Ted Baker | |
Birth Name: | Edward Neill Baker |
Birth Date: | 29 October 1942 |
Birth Place: | Stanley, Falkland Islands |
Fields: | Structural biology, protein crystallography |
Workplaces: | University of Oxford Massey University University of Auckland |
Alma Mater: | University of Auckland |
Thesis Title: | Structural studies of some copper(II) coordination compounds |
Thesis Url: | https://researchspace.auckland.ac.nz/handle/2292/2594 |
Thesis Year: | 1967 |
Doctoral Advisor: | Neil Waters, David Hall |
Doctoral Students: | Tamir Gonen[1] |
Awards: | Hector Medal (1997) Rutherford Medal (2006) CNZM (2007) |
Edward Neill Baker (born 29 October 1942) is a New Zealand scientist specialising in protein purification and crystallization and bioinformatics. He is currently a distinguished professor at the University of Auckland.[2]
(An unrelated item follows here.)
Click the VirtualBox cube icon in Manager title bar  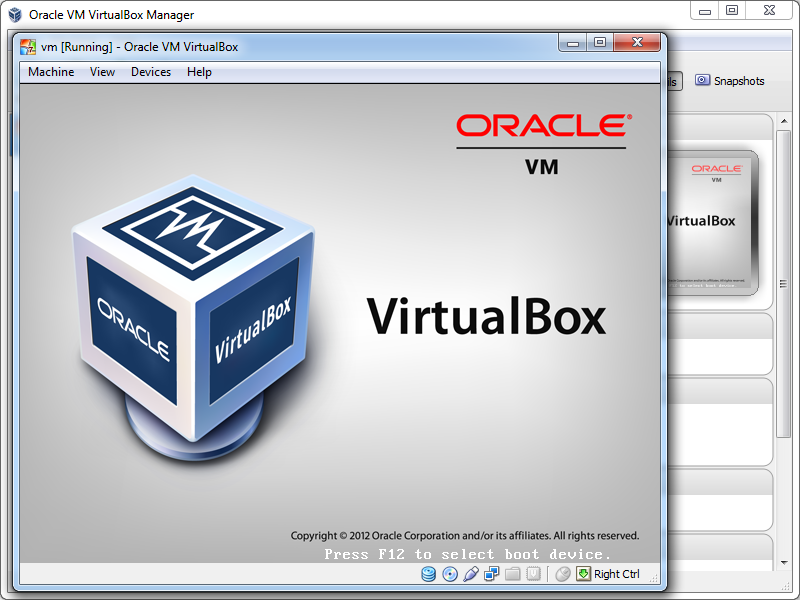point(15,15)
Born at Port Stanley in 1942 to New Zealanders Harold and Moya (née Boak) Baker,[3] he spent his early life in the Falkland Islands,[4] where his father was the superintendent of education.[5] The family returned to New Zealand in 1948.[5] He was educated at King's College, Auckland from 1956 to 1960.[6] After studying chemistry at the University of Auckland, completing his PhD in 1967,[7] he conducted postdoctoral research on the structure of insulin with Nobel laureate Dorothy Hodgkin at the University of Oxford.[8] He then took up an academic post at Massey University,[8] where he determined the structure of the kiwifruit enzyme actinidin.[6] In 1997 he moved back to the University of Auckland where he became professor of structural biology and later direct of the Maurice Wilkins Center for Molecular Diversity.[9] He also served as president of the International Union of Crystallography between 1996 and 1999.[8]
Baker was elected a Fellow of the Royal Society of New Zealand in 1987,[10] and won the society's Hector Medal in 1997.[11] He was awarded the Rutherford Medal, the highest honour in New Zealand science, in 2006.[12] In the 2007 Queen's Birthday Honours, he was appointed a Companion of the New Zealand Order of Merit, for services to science.[13]